TASK INSTRUCTIONS
Look in the material below for the line with "You are a GUI" and the line with "This screenshot has height=545, width=694.", then set down exactly those two lines and all lines between, nothing more.

INFORMATION SUPPLIED

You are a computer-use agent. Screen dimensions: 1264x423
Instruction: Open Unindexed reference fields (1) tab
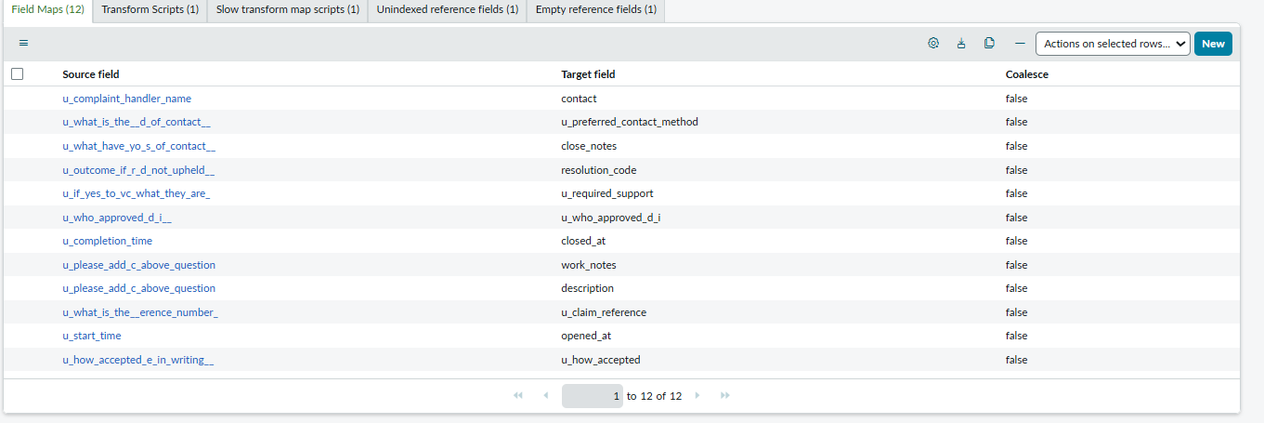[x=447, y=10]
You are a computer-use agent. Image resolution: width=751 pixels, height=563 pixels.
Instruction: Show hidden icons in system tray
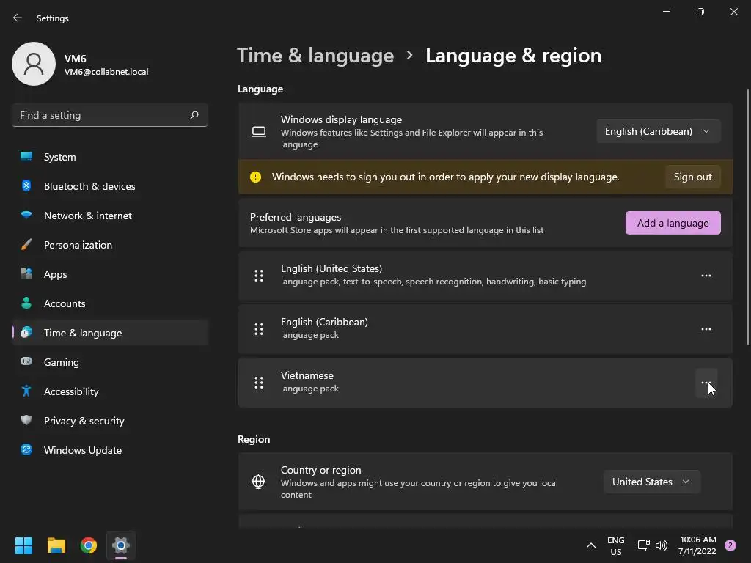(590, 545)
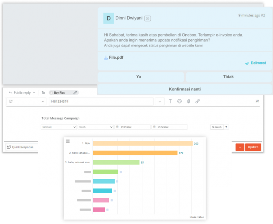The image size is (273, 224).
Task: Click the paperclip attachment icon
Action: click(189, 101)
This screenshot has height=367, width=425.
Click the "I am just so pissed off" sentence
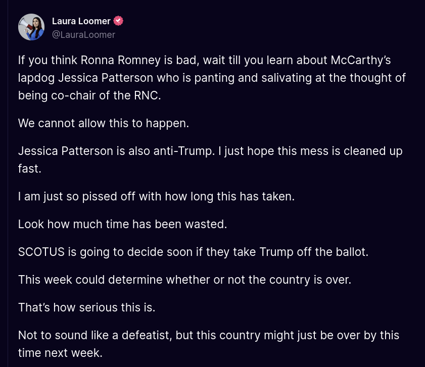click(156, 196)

...

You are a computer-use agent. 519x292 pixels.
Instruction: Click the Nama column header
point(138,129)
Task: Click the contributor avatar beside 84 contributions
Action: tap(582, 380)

==

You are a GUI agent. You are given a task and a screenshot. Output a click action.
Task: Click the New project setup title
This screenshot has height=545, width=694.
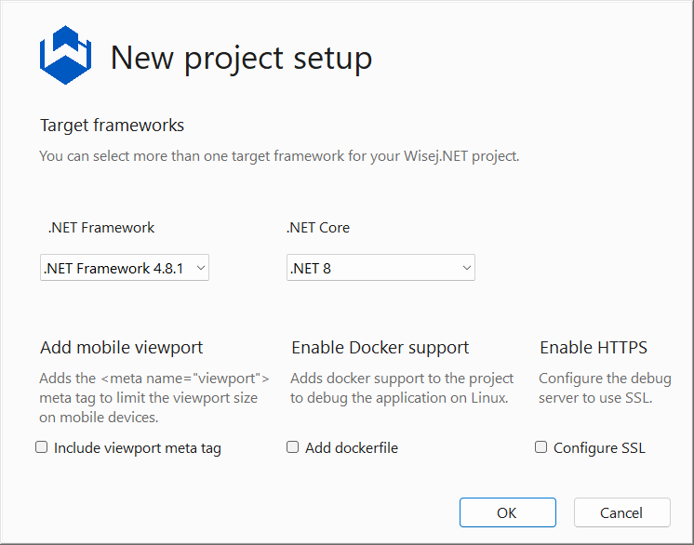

ANSWER SECTION
You are a GUI agent. You are given a task and a screenshot. Output a click action.
Task: Click the New project setup title
This screenshot has height=545, width=694.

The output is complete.